PROBLEM REQUIREMENTS:
All of the data must be returned word for word.

++++

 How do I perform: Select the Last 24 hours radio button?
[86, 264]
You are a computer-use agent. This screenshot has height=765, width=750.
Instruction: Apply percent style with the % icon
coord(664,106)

++++

SOLUTION:
 How do I perform: Select the Last 24 hours radio button?
[86, 264]
You are a computer-use agent. This screenshot has height=765, width=750.
Instruction: Apply percent style with the % icon
coord(664,106)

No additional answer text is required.